■ **TASK REQUIREMENTS**: From the line containing "Screen dimensions: 359x336" through the last line of the records below, each line is to be repeated exactly; pictures are to be omitted.

■ **PROVIDED DATA**:

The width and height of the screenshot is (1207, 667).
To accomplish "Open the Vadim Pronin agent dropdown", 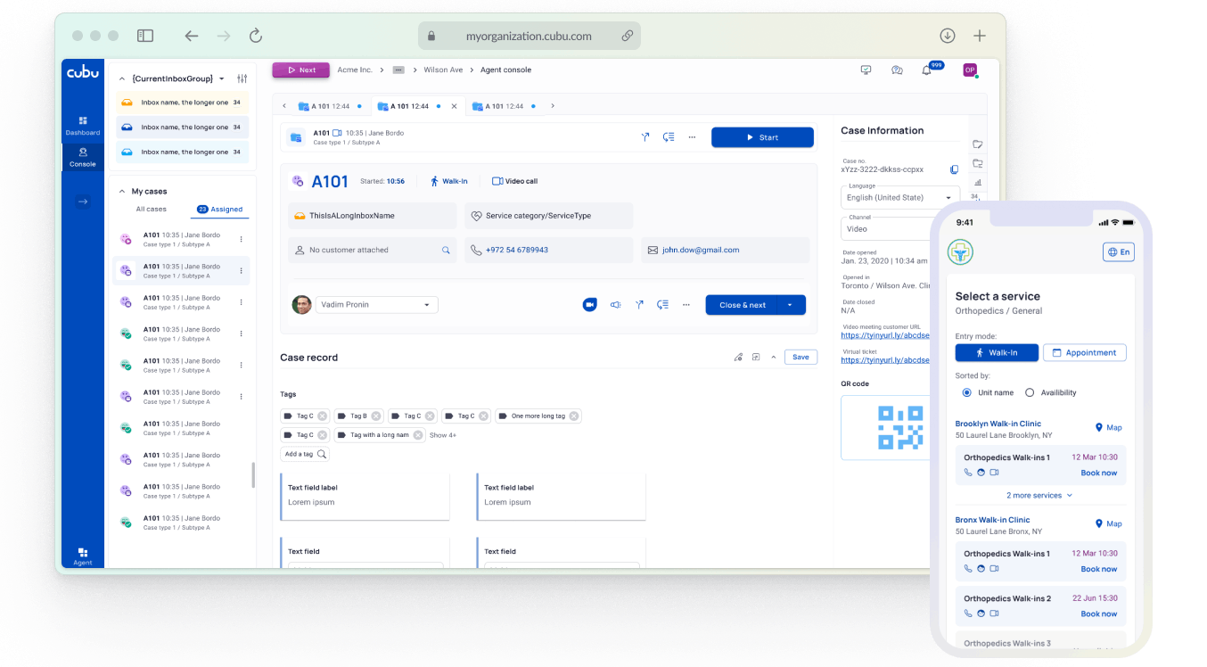I will (x=377, y=305).
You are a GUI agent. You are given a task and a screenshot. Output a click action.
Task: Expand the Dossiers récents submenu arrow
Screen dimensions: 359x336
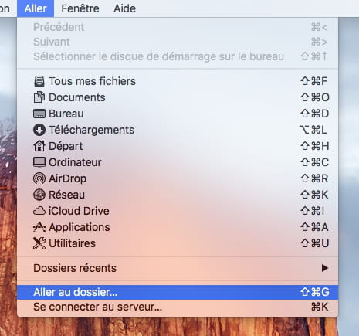(325, 268)
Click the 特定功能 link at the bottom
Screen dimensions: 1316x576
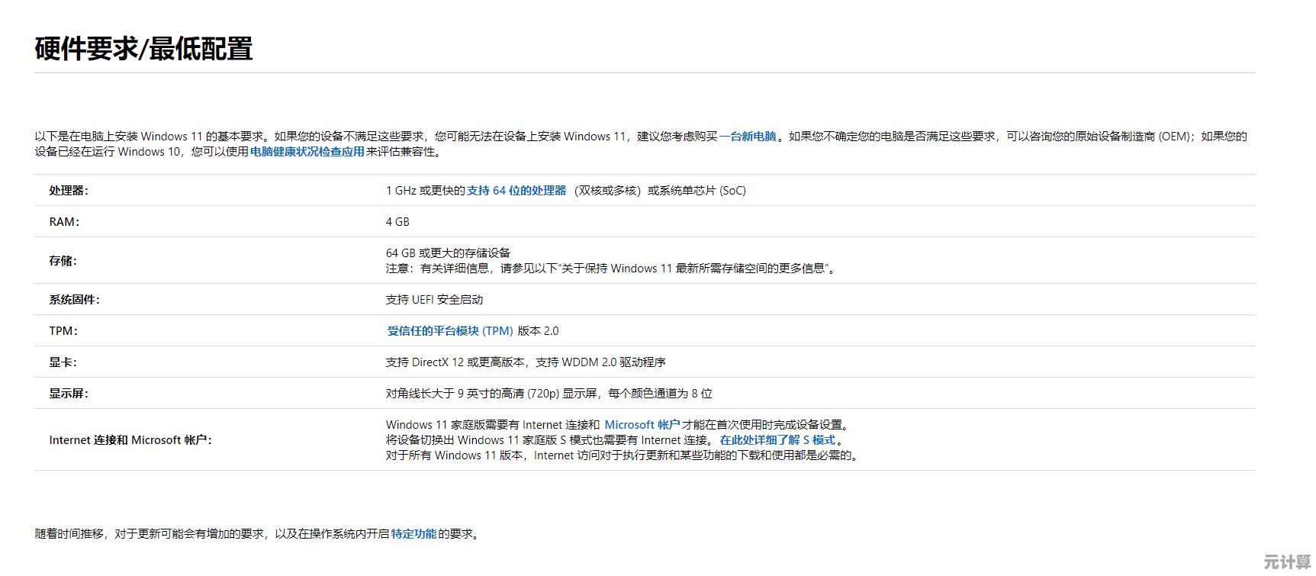(x=413, y=534)
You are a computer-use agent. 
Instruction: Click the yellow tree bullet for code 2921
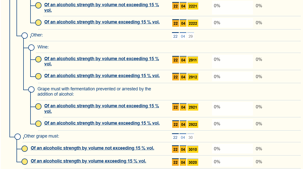[x=38, y=107]
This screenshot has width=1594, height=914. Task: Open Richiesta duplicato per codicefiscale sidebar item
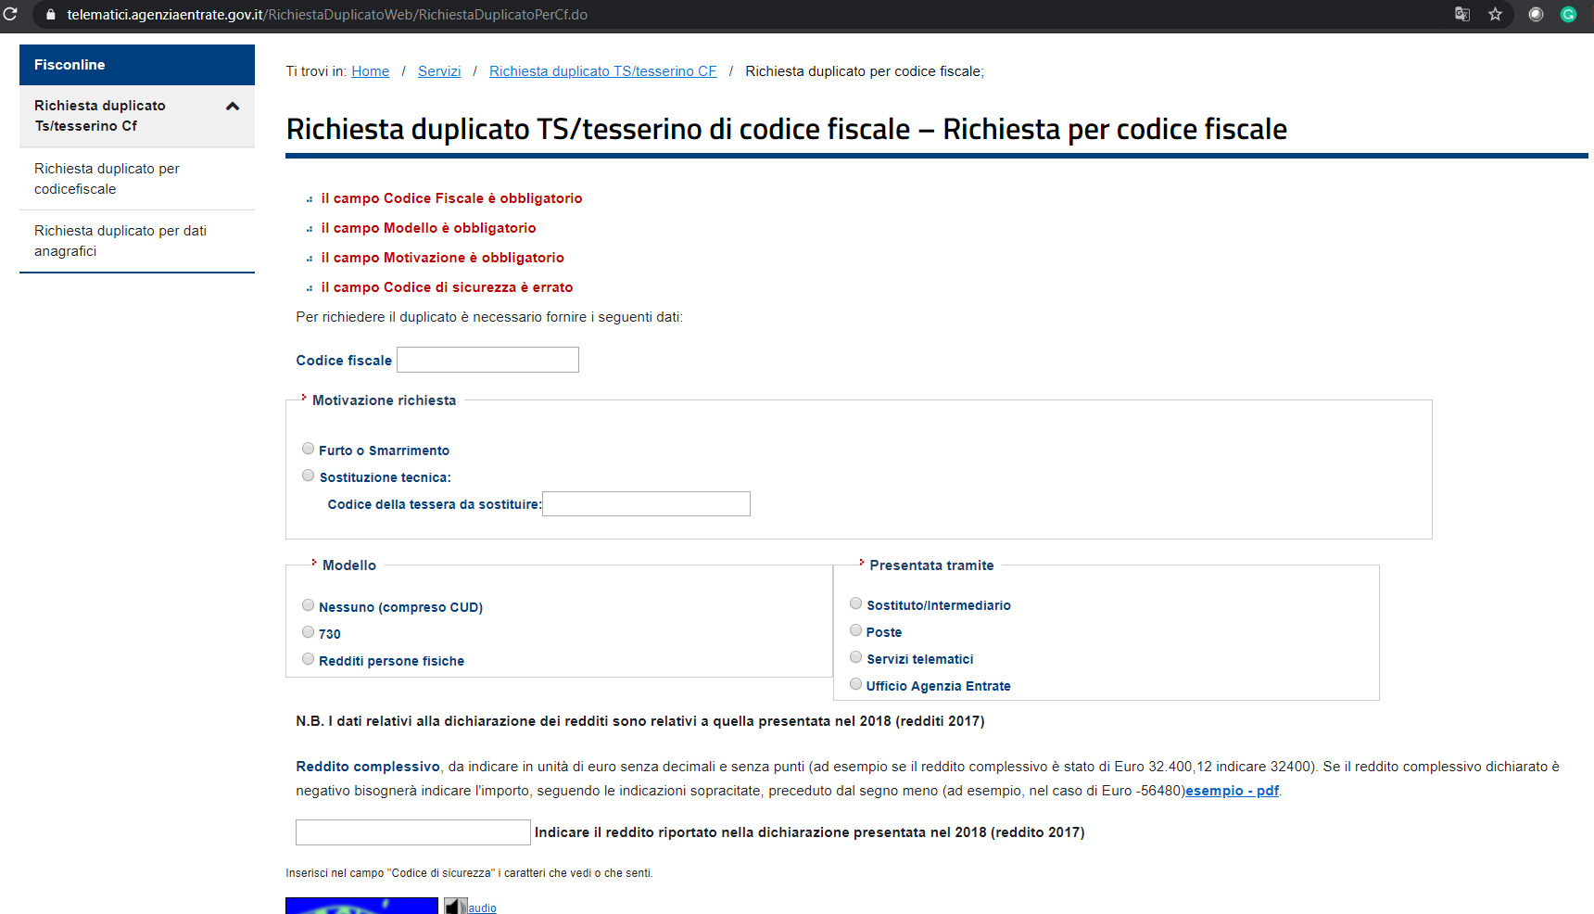pos(107,179)
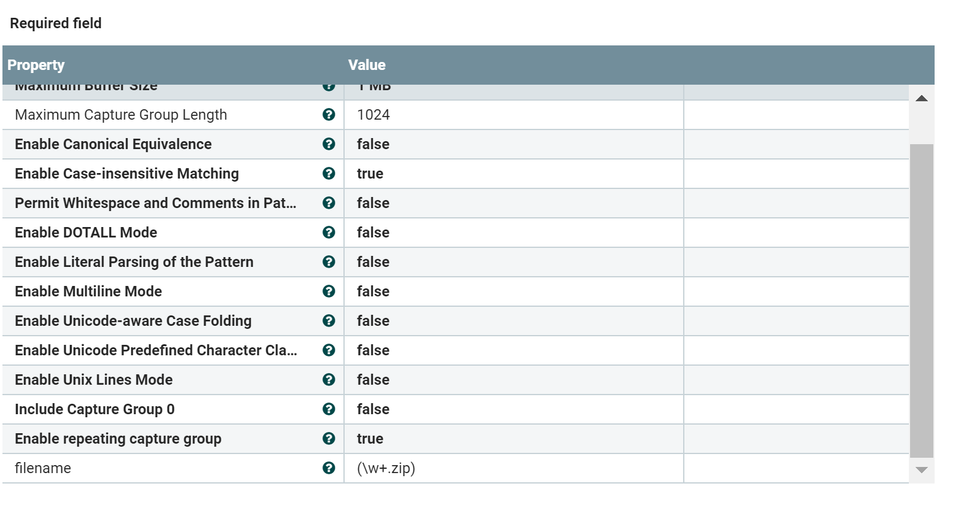Image resolution: width=953 pixels, height=505 pixels.
Task: View help for Enable Multiline Mode
Action: pos(329,291)
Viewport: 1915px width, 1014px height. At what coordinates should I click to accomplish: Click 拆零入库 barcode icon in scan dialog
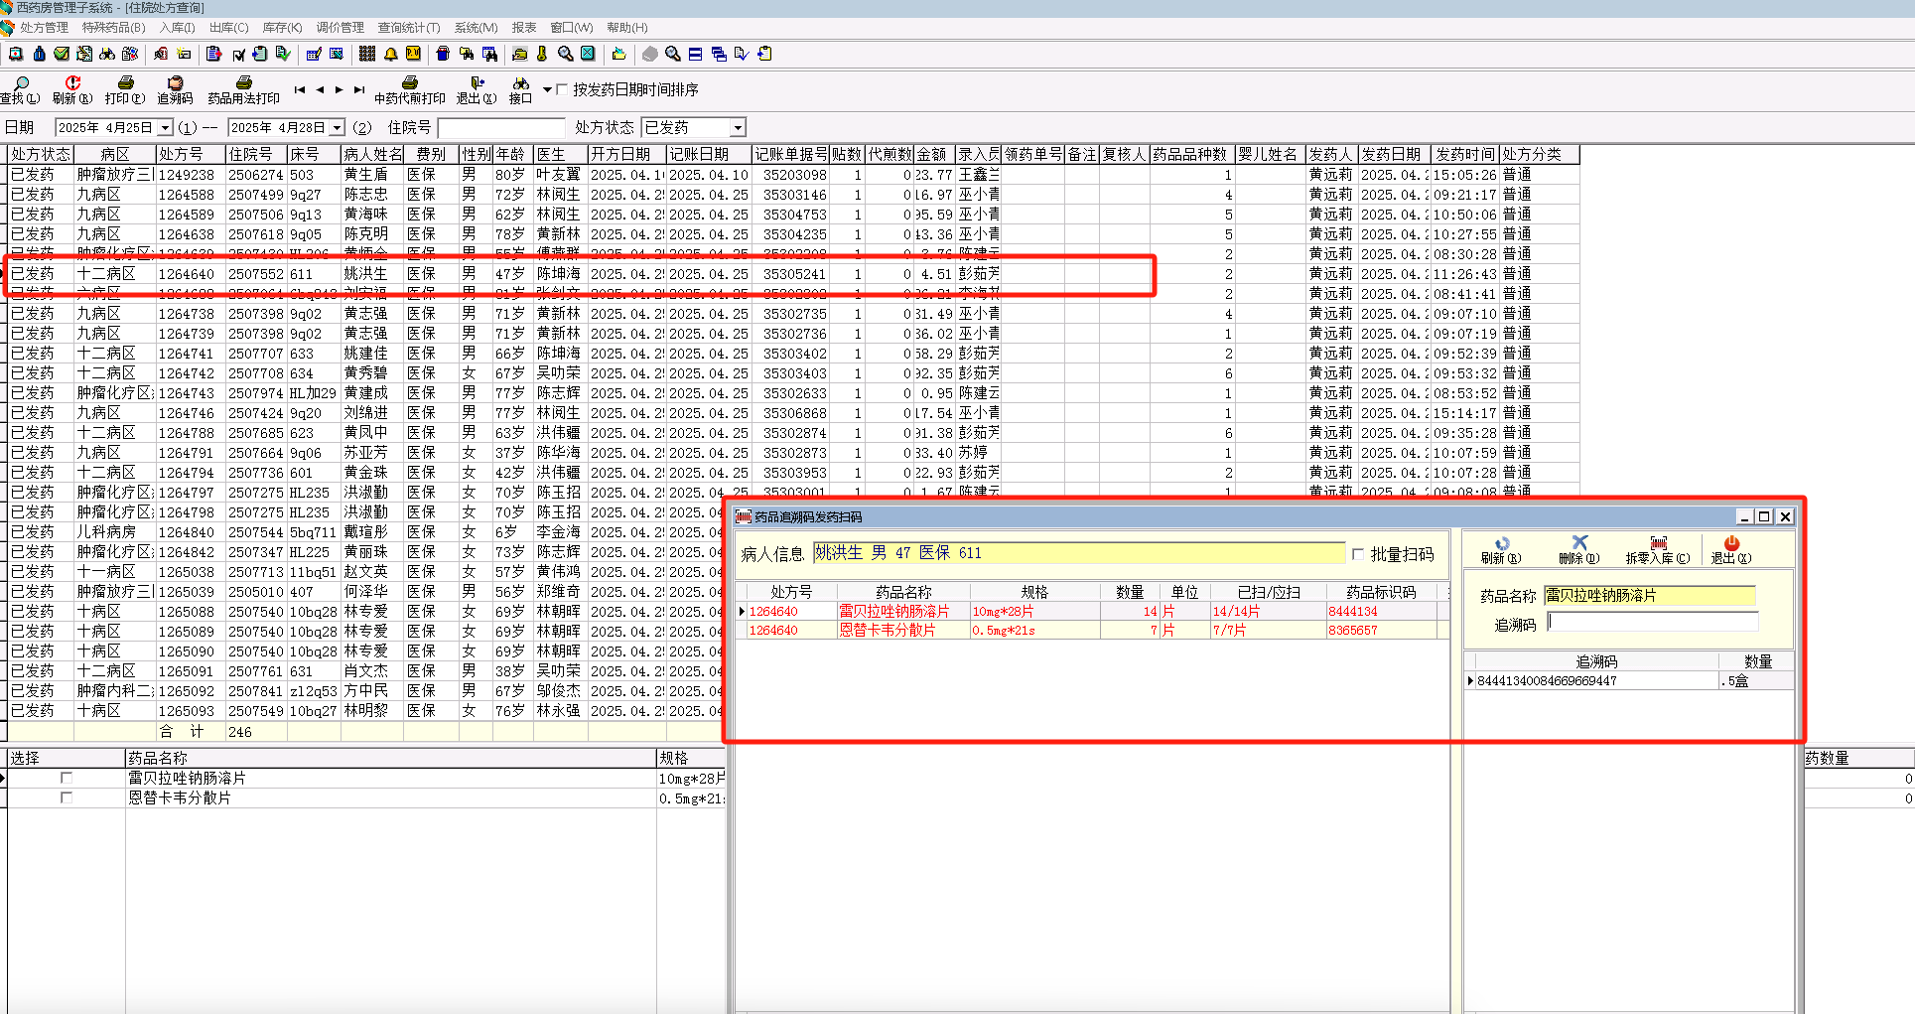coord(1658,544)
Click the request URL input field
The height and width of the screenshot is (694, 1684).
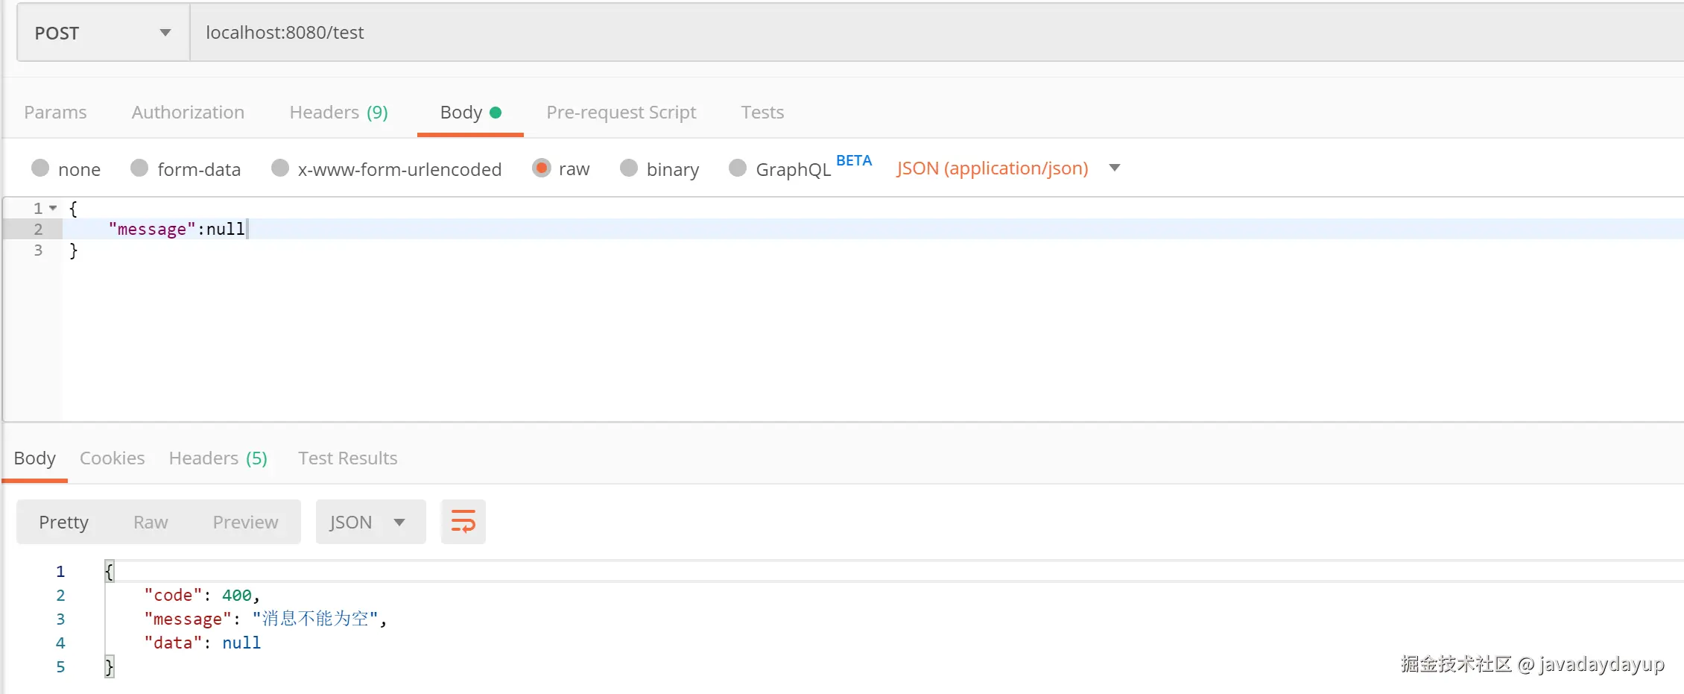tap(894, 33)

■ **WRITTEN ANSWER**:
Screen dimensions: 359x336
(325, 268)
Click the 特定功能 link at the bottom
Screen dimensions: 1316x576
(x=413, y=534)
You are a computer-use agent. 
Instruction: Click the yellow tree bullet for code 2921
[x=38, y=107]
This screenshot has width=1594, height=914. Task: Open Richiesta duplicato per codicefiscale sidebar item
pos(107,179)
Image resolution: width=953 pixels, height=505 pixels.
Task: View help for Enable Multiline Mode
Action: pos(329,291)
Viewport: 1915px width, 1014px height. At what coordinates should I click to accomplish: Click 拆零入库 barcode icon in scan dialog
coord(1658,544)
Click the request URL input field
The height and width of the screenshot is (694, 1684).
tap(894, 33)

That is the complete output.